The new building was designed in the Scottish Baronial style, built in red sandstone rubble masonry with ashlar dressings and was completed in 1924.
The design involved an asymmetrical main frontage with five bays facing onto Shore Street; the central bay featured, on the ground floor, a deeply recessed doorway with a cavetto-surround supporting a panel with a carved coat of arms; there was a cross-window on the first floor and a date stone above. The other bays were fenestrated with Diocletian windows on the ground floor and cross-windows on the first floor. There was a gable containing a small two-part window above the first two bays on the left and a short corbeled and castellated tower with a hexagonal roof on the corner to the right. Internally, the principal room was the council chamber, which was wood panelled.

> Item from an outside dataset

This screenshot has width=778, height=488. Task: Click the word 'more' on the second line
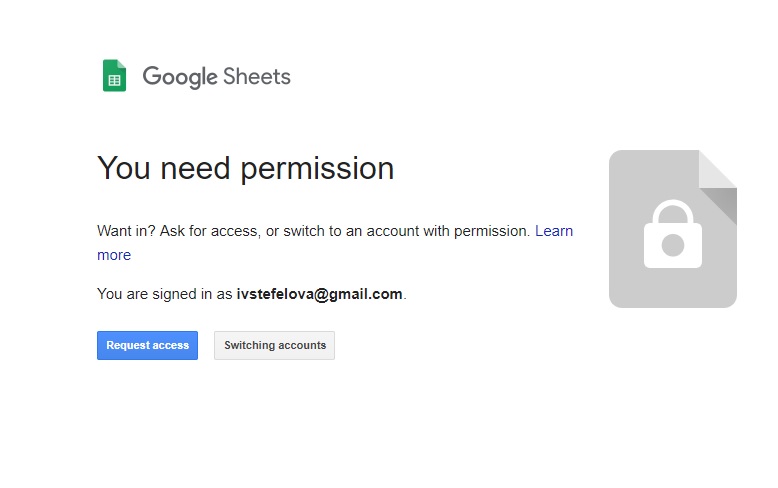click(114, 255)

The municipal buildings ceased to be local seat of government when the enlarged Inverclyde District Council was formed in 1975. However, the structure continued to be a centre for the delivery of local services. The building was then transferred to a public private partnership, known as Riverside Inverclyde, which was established by Inverclyde Council and Scottish Enterprise in 2013. An extensive programme of refurbishment works, which involved the restoration of stained glass windows on the staircase as well as preservation of the wood panelling in the council chamber, was undertaken to a design by Richard Robb Architects at a cost of £600,000 and was completed in November 2016. The building was then reopened with a dental practice on the ground floor, and several commercial businesses and a local heritage centre on the first floor.